To validate value as development on later milestones continued, we rolled the Growth Report out in a staged Early Feedback Program (EFP). A select group of district leaders used the report live with their own data, offering valuable insight into usability and opportunities for improvement. Their feedback directly shaped our general release of MVP.

 In response to the EFP, I:

  • Added a usage filter to further illustrate how student usage correlated with learning gains
  • Adjusted the heat map logic and presentation to address confusion
  • Introduced multi-select filters for school and grade views
  • Included export and print options so reports could be shared with boards and caregivers
  • Planned future expansion to the teacher experience, allowing educators to monitor classroom and student-level growth

outcome and impact

Following general release, user feedback has been overwhelmingly positive and the Growth Report has become the most-used feature in the admin dashboard.

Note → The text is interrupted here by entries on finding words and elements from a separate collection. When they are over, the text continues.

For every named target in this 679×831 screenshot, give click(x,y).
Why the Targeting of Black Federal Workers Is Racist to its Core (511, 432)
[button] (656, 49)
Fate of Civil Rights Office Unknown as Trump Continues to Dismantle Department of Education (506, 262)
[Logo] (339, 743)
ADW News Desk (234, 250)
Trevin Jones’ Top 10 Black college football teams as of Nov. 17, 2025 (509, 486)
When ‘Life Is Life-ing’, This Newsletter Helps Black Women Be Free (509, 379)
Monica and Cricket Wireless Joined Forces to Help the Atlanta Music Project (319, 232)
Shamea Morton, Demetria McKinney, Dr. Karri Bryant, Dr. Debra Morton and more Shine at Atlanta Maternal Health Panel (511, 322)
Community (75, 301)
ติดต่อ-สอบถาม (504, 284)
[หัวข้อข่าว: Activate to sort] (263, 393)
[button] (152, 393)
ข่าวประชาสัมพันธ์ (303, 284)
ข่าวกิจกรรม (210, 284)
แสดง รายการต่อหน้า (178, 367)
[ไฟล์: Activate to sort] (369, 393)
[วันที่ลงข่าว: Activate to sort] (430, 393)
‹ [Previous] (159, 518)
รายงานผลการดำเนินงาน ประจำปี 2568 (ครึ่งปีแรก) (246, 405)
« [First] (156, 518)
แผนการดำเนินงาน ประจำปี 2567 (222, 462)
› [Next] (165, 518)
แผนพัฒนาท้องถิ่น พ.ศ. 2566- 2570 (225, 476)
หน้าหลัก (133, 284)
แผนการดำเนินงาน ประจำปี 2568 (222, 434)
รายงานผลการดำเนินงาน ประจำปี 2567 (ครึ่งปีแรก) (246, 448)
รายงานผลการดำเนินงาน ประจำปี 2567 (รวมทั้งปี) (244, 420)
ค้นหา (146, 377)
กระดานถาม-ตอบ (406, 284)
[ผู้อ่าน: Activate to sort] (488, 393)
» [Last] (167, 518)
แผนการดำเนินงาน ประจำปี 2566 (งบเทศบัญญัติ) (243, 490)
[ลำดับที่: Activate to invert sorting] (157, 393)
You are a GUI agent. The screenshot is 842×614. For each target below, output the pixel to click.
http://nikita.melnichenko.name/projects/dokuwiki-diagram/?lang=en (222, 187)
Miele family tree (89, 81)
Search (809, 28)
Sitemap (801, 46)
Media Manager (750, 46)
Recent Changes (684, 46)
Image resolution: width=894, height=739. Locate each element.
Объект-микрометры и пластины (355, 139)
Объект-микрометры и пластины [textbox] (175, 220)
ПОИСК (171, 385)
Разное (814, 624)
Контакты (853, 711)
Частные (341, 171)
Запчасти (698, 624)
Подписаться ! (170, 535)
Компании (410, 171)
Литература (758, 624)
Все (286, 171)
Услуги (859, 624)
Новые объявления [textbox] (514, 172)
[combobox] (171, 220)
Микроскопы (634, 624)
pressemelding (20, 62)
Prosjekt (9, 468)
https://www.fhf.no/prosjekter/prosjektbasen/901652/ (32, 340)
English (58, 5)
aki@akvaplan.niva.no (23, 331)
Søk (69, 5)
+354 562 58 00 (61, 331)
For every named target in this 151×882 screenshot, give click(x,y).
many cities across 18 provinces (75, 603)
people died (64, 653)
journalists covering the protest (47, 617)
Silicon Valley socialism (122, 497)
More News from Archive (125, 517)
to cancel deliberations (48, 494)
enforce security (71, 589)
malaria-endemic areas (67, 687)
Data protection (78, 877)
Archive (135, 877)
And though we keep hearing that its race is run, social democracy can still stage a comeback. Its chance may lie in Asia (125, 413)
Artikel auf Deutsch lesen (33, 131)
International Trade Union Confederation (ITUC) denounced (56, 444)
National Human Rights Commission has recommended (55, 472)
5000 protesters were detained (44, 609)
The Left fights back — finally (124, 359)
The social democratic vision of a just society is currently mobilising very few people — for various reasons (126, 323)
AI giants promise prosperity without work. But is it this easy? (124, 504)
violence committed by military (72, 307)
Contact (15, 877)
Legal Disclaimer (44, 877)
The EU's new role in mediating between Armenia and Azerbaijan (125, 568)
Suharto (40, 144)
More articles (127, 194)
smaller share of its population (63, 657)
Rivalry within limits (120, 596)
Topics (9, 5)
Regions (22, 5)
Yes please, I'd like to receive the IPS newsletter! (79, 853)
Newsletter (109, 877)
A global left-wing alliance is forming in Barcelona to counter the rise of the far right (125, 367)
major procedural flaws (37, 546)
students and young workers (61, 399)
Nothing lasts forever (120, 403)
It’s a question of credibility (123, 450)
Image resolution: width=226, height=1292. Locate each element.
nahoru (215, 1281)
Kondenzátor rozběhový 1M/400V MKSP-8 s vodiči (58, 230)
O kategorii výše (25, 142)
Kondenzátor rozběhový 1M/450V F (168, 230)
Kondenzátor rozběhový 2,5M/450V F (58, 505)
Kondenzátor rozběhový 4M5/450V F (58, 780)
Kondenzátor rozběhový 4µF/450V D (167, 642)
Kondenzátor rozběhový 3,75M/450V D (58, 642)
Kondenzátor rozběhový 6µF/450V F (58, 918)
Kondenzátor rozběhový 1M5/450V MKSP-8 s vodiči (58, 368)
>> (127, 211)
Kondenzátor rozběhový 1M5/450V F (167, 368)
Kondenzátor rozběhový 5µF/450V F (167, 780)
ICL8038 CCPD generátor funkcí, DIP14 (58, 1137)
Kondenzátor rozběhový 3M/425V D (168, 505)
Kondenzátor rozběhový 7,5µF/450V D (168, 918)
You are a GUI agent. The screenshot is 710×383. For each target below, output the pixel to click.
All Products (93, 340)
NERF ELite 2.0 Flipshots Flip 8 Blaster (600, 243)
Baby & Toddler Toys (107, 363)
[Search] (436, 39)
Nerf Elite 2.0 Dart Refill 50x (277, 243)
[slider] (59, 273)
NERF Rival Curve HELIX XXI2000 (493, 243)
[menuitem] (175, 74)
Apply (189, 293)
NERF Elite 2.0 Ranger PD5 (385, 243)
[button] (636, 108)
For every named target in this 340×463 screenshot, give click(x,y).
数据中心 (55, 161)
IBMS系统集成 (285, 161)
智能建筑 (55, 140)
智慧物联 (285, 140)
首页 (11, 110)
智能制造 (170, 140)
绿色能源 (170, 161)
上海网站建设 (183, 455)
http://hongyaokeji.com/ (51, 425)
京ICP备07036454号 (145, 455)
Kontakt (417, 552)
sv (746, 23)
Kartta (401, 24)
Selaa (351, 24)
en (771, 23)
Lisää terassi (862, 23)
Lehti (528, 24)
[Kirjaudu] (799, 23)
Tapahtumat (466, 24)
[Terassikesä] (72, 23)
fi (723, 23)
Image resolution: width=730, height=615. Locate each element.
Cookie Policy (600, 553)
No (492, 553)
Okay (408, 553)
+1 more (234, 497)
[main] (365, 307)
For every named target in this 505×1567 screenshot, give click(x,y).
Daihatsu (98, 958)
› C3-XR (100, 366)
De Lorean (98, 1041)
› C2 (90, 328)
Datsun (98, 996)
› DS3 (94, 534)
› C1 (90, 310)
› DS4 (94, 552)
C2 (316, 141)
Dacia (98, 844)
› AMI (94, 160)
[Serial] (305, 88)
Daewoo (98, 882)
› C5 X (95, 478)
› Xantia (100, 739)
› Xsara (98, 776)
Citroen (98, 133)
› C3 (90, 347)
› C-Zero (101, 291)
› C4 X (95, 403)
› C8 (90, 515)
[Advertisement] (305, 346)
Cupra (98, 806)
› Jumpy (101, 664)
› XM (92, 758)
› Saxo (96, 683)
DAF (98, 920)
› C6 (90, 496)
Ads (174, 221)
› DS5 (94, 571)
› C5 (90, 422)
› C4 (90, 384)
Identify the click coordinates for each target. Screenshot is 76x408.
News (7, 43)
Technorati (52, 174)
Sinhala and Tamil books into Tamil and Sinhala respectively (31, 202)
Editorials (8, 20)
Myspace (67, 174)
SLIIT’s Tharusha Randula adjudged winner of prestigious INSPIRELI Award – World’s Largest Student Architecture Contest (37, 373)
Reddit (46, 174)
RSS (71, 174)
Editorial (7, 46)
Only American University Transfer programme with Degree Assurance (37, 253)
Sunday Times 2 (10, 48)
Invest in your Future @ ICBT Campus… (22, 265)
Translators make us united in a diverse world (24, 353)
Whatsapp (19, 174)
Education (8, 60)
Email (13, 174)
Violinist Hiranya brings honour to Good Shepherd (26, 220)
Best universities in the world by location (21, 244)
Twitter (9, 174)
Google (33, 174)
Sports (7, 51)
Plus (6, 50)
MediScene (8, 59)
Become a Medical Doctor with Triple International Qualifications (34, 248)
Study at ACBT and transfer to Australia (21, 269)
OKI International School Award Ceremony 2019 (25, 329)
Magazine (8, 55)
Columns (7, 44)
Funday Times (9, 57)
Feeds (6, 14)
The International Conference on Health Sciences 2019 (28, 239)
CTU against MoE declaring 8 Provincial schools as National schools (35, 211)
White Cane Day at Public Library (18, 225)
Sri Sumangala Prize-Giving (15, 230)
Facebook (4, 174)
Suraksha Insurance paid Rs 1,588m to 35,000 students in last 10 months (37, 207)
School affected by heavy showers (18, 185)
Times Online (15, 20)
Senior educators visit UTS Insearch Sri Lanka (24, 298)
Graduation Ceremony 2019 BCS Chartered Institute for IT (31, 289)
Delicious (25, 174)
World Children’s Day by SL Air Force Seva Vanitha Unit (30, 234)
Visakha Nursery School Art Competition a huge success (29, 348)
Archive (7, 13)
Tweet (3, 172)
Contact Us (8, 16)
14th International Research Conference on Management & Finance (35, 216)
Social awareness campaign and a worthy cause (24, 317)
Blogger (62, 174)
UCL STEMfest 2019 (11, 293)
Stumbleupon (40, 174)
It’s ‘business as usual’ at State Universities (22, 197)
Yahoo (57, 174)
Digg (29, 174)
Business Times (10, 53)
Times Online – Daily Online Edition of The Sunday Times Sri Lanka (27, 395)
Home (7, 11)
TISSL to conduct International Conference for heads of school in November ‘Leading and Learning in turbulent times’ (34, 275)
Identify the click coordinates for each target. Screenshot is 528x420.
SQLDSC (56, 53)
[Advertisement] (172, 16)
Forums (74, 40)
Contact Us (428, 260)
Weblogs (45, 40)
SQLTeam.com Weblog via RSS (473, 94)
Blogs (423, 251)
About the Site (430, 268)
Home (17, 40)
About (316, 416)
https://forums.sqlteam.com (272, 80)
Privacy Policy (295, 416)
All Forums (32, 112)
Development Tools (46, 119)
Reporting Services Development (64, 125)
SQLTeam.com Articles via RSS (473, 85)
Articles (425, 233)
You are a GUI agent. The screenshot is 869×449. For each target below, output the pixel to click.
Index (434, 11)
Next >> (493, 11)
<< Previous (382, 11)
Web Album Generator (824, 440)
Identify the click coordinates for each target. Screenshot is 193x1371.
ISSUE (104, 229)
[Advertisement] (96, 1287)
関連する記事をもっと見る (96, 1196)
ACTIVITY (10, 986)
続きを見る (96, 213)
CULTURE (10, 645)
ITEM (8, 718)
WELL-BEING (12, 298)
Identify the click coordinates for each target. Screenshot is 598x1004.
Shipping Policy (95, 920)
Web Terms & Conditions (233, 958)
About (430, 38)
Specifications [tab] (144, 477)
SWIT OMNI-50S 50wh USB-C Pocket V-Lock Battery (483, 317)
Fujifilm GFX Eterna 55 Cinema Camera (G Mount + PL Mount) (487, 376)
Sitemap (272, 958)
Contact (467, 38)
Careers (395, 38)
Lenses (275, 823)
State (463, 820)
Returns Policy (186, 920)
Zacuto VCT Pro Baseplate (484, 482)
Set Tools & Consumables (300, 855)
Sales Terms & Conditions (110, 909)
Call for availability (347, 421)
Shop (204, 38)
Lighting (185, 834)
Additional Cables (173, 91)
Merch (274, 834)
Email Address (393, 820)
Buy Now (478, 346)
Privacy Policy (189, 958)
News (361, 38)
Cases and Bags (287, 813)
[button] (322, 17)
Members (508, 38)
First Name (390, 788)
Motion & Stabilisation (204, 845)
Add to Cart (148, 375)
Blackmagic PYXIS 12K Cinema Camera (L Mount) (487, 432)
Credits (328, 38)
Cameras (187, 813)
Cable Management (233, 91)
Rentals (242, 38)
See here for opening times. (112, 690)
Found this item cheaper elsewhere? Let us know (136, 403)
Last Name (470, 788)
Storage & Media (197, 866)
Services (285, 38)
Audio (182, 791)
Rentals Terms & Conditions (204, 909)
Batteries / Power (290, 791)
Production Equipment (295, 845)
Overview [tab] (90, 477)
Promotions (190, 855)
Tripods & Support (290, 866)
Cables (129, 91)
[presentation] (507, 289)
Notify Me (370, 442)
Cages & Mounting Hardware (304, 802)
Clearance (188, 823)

Some district leaders have even cited the Growth Report in presentations to state boards, using it as evidence of student progress and to advocate for continued investment in DreamBox.

See it for yourself!

NBC Dallas, April 2024

Fort Worth Star Telegram article, April 2024

In a crowded edtech landscape, this kind of support reflects the meaningful value the Growth Report and the DreamBox student experience offer educators and students.

growth landing page 2

reflections

This project was a clear reminder that users don’t want more data, they want the right data, surfaced at the right time, and in a way that is easily understood and acted upon in support of their goals.

By grounding our work in research and testing at every phase, we empowered admins to not only support their students but to further advocate for continued and wider adoption of our product. The ripple effects of committing to research and data-driven design can be truly powerful, for users and business alike.